What is React Fiber and How It Helps You Build a High-Performing React Applications
In React, a reconciler is an algorithm that helps it compare two DOM trees and get the difference between the two. This helps React determine what it needs to change on the screen.
Introduced in React 16, Fiber is a new reconciler algorithm that the React team has culminated over two years of research. It aims to solve many of the problems that came with the original algorithm. So ultimately, React Fiber can be seen as a re-implementation of one of React’s core algorithms.
With such a fundamental change, there are rippling changes to how React works under the hood and what that means for you as the developer.
The term “fiber” relates to React’s tree data structure and how it represents a node of the DOM tree.
What Problem Does Fiber Solve?
We can safely move some of these things to another thread safely using Web Workers, however, they can’t access the DOM and manipulate it. That means you can only move heavy computations or lengthy network request calls, however, you can’t change what’s on the screen without ease with a Web Worker. There are workarounds, however, they tend not to be the best practice.
React Before Fiber
The following is the process that React took before Fiber in order to render items on the screen:
- React will create a tree of nodes when the user interface renders for the very first time. Each node in the tree represents some React element.
- A virtual tree (called virtualDOM) is created which is a clone of the rendered tree.
- Traversing the virtual DOM tree, React will update the DOM on whichever classes or elements need to be updated whenever a change occurs.
- After any state change, React will compare every node from the two trees and pass on the changes to the renderer which ultimately draws it out on the screen.
This whole process would happen synchronously, meaning that once it was started, it could not be interrupted by another process until it was done. Given some expensive computation, it could potentially slow down how fast your app feels to your user.
Furthermore, the reconciliation and rendering to the DOM were not separated so React can’t pause its traversal of the virtual DOM to jump to processing another render. New render changes also can’t be inserted once the reconciliation process begins to run.
All of this prevents high-priority changes from being made until the virtual DOM stack is completely cleared and ready.
React After Fiber
No longer is reconciliation and rendering done in the same process. By doing so, Fiber can help you prioritize different updates that can happen. React calls this incremental rendering, which splits rendering work into chunks that can then be spread out over multiple frames.
It can do this by breaking up the computation of the virtual DOM tree into nodes, or “units” of work, that it can commit at any time. This allows you to pause, resume or restart computation for various components.
Let’s take a look at the process of rendering with Fiber. As mentioned before, reconciliation and rendering no longer happen at the same time and so the new process is broken down into two phases.
Phase 1 — Reconciliation
- React makes a list of all the changes that need to be processed and then rendered to the UI. During this time, React can jump to processing another change as well.

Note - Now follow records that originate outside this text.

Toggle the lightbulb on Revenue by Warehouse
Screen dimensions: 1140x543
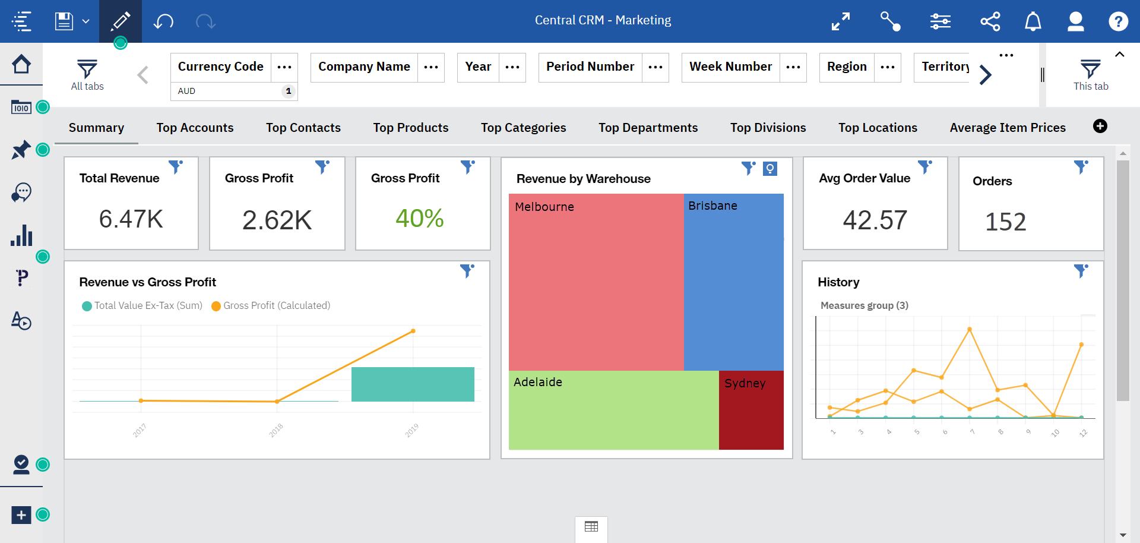[x=771, y=169]
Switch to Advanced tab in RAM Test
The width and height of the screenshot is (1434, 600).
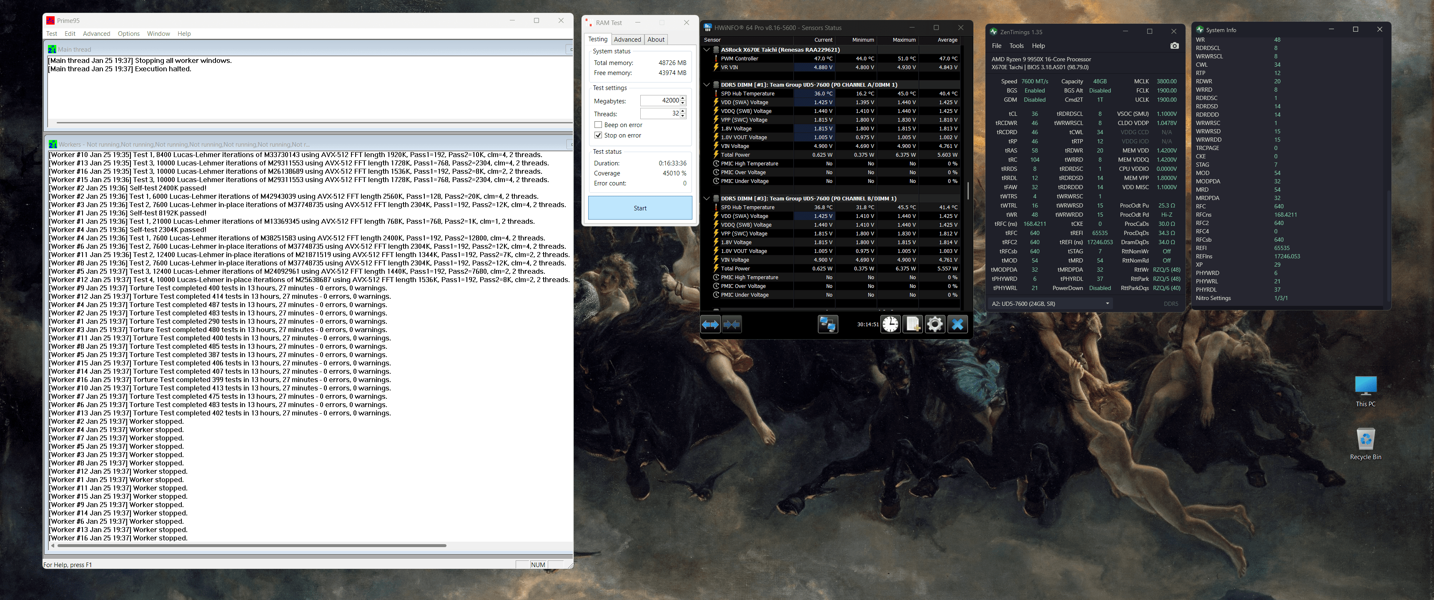[627, 40]
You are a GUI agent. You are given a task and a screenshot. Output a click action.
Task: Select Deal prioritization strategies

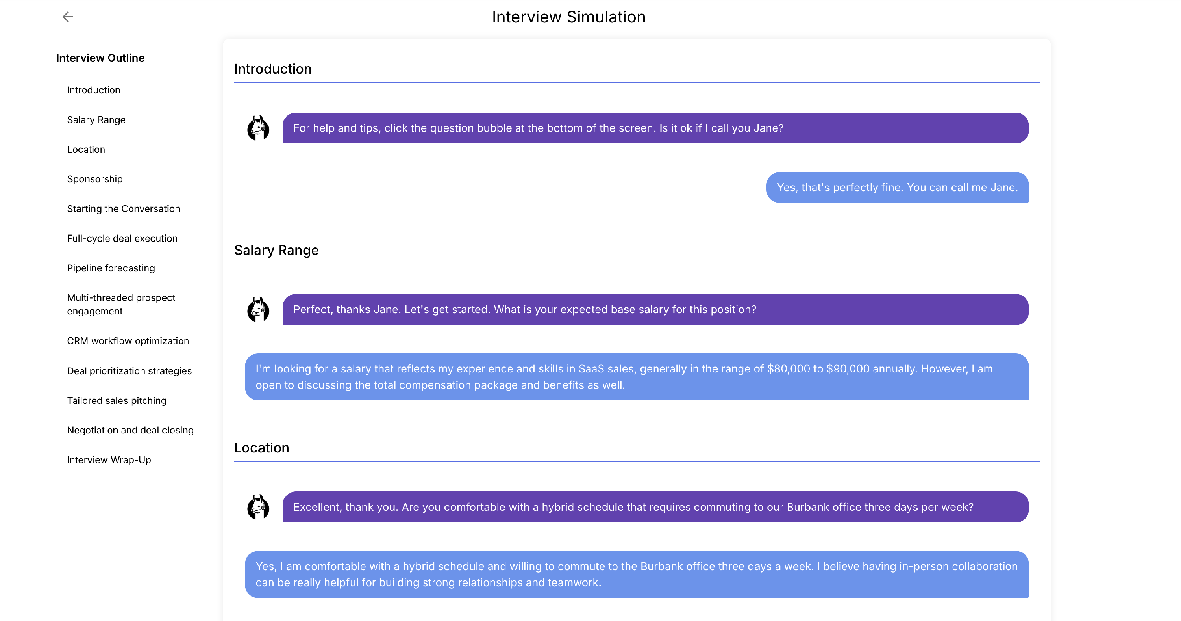[x=129, y=371]
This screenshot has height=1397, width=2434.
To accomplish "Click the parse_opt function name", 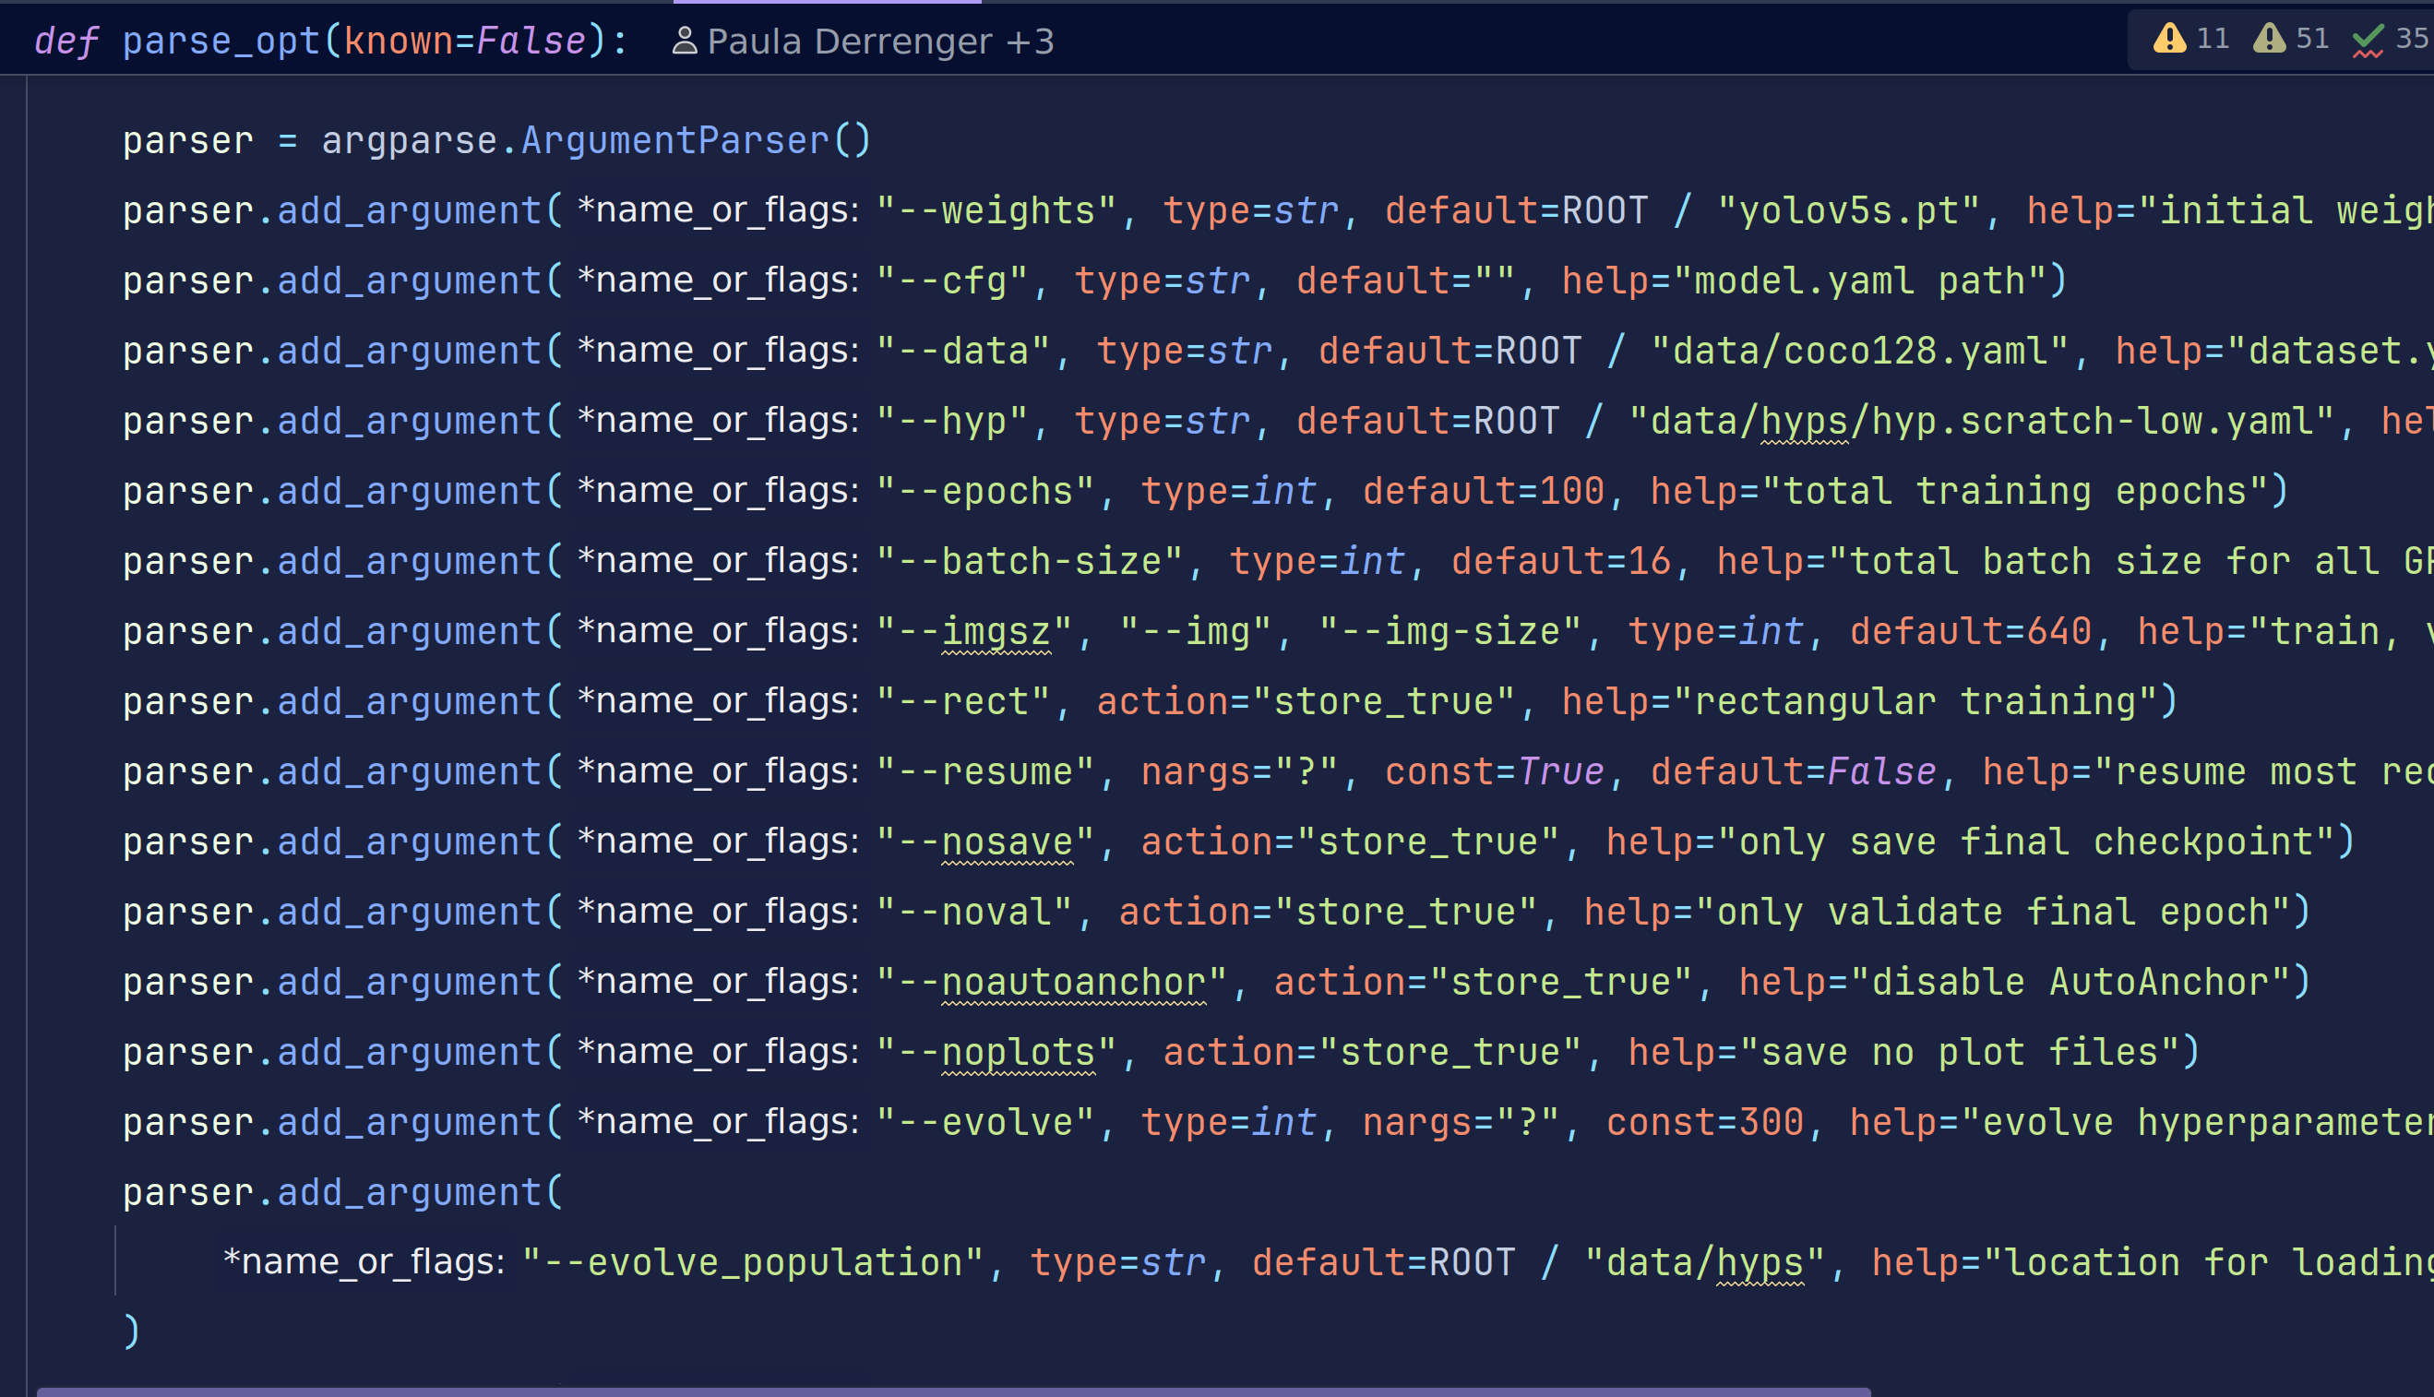I will (x=221, y=41).
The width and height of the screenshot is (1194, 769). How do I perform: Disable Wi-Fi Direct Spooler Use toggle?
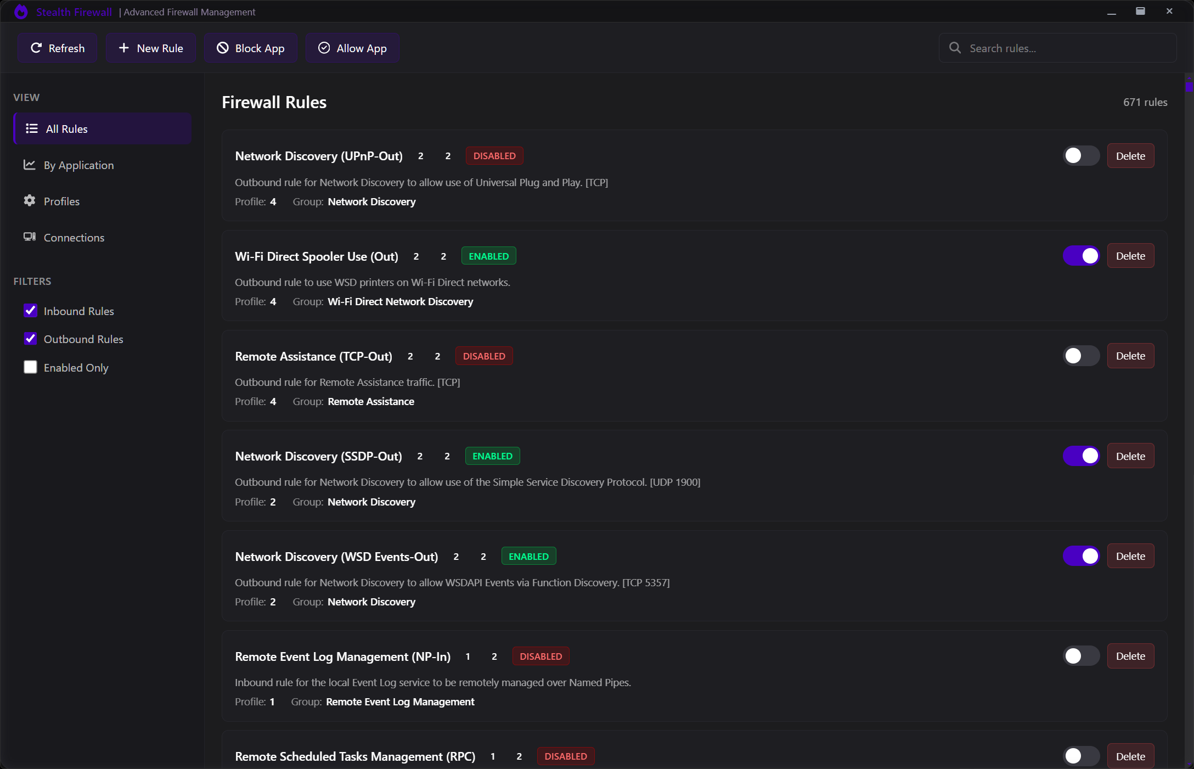[x=1081, y=256]
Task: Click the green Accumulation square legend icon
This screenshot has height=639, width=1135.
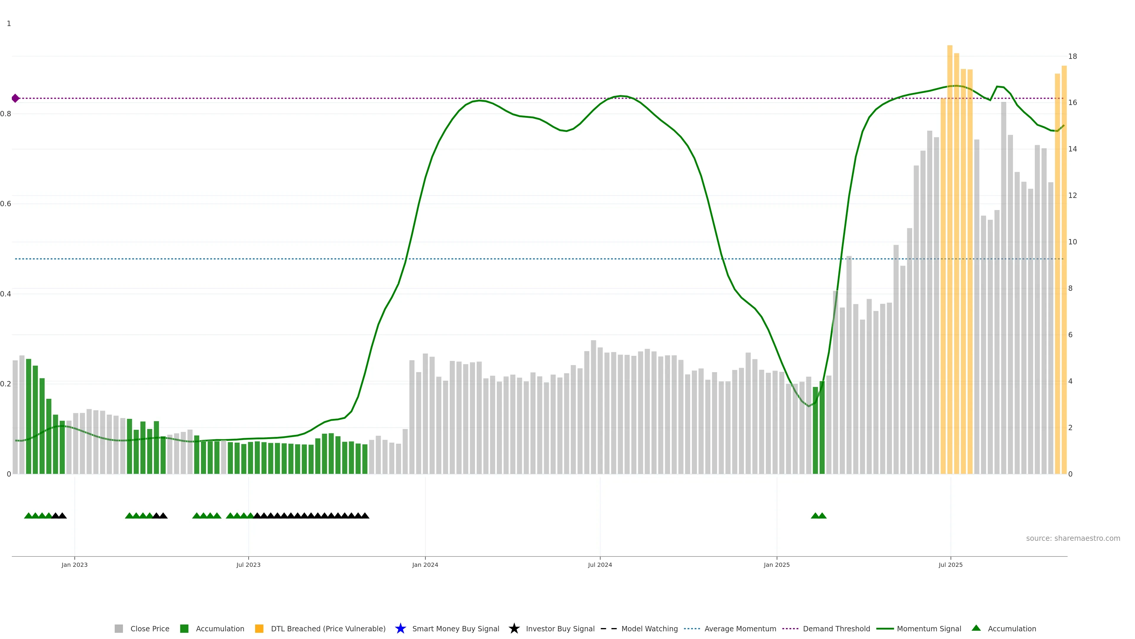Action: coord(184,628)
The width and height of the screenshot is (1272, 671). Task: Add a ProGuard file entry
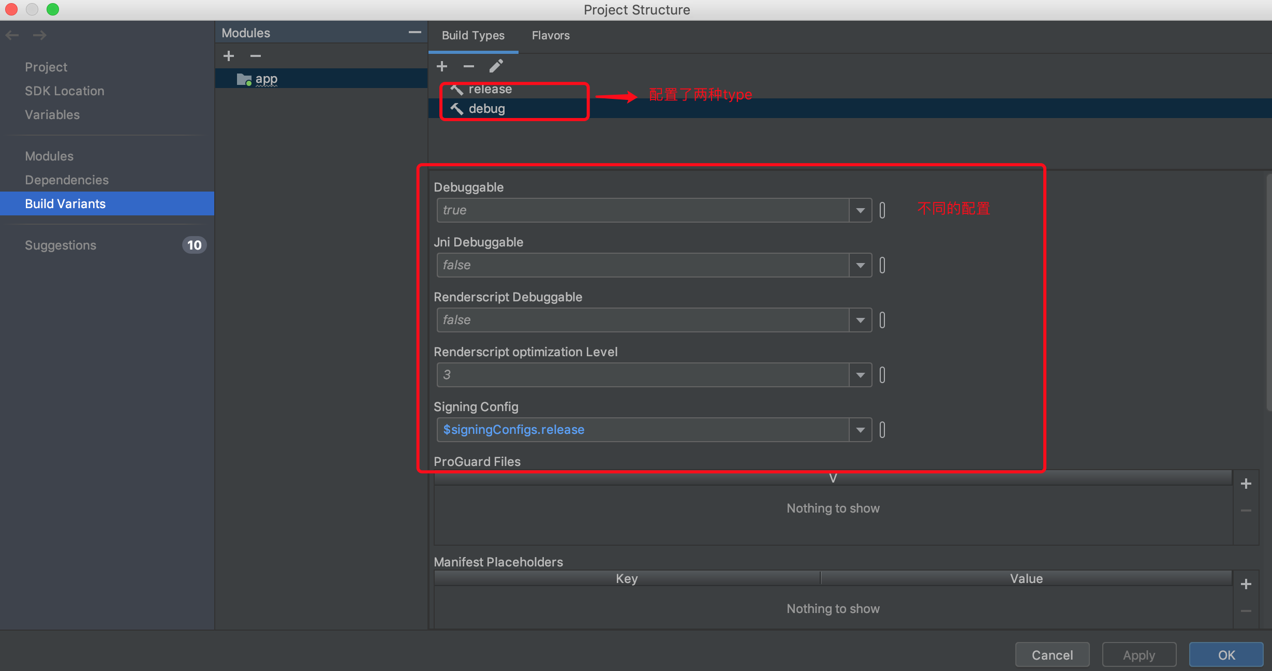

- Once this list is computed, React will then schedule the changes to be executed in the next phase.
Phase 2 — Commit
- Out of the scheduled changes that come out of the reconciliation process, React can choose to render a specific set of changes.
- Once committed, React notifies the DOM to render the changes that were found while in the reconciliation process.
While the reconciliation phase can be interrupted, the commit phase cannot.
By splitting things up into two phases, React is then able to prioritize which changes to make first. This helps you build high-performing React applications that aren’t laggy. Let’s take a closer look at all the benefits that Fiber brings to the table.
The Benefits of Fiber
- First of all, you get improved performance. By being able to break the limits of the call stack and not having to wait on it to be clear, React is able to pause or start rendering work whenever required.
- You get support for returning new render types such as fragments and strings. You can also return multiple elements from a render function as well.
- It increases the performance of your user interface, allowing you to create advanced elements with animations, layouts, gestures and more.
Fiber is a rewrite of one of React’s core algorithms: the reconciler. The purpose of this algorithm is to take two DOM trees, compare the two and figure out what changes have been made.
Before Fiber, React would reconcile and render elements all in one shot. This would block the main thread in the case that there were a lot of deep changes in the DOM tree. With Fiber, however, the process of reconciliation and rendering is split up into two phases:
- Reconciliation — React will figure out all the changes that need to occur based on the changes found in the DOM. It will then create a list of changes that need to occur. Since the algorithm uses the concepts of fibers, React is able to pause and resume this work at any time.
- Commit — From there, React can decide on which set of changes to render and commit to one. Once the rendering process begins, however, it cannot be interrupted as you could with reconciliation.
By breaking up the process into two phases, React is better able to prioritize which work needs to get done to give a faster and smooth perception of your application.
From here, you can start to look into how you can really use Fiber to do cool things like animations and graphics rendering. For example, with the
react-three-fiber library, you can create high-performing 3D models that live within your React app.
Once you start to understand all of the different moving parts for how React detects changes and how it propagates all the way to the renderer, you can start to truly tap into the benefits of what Fiber brings to build high-performing applications.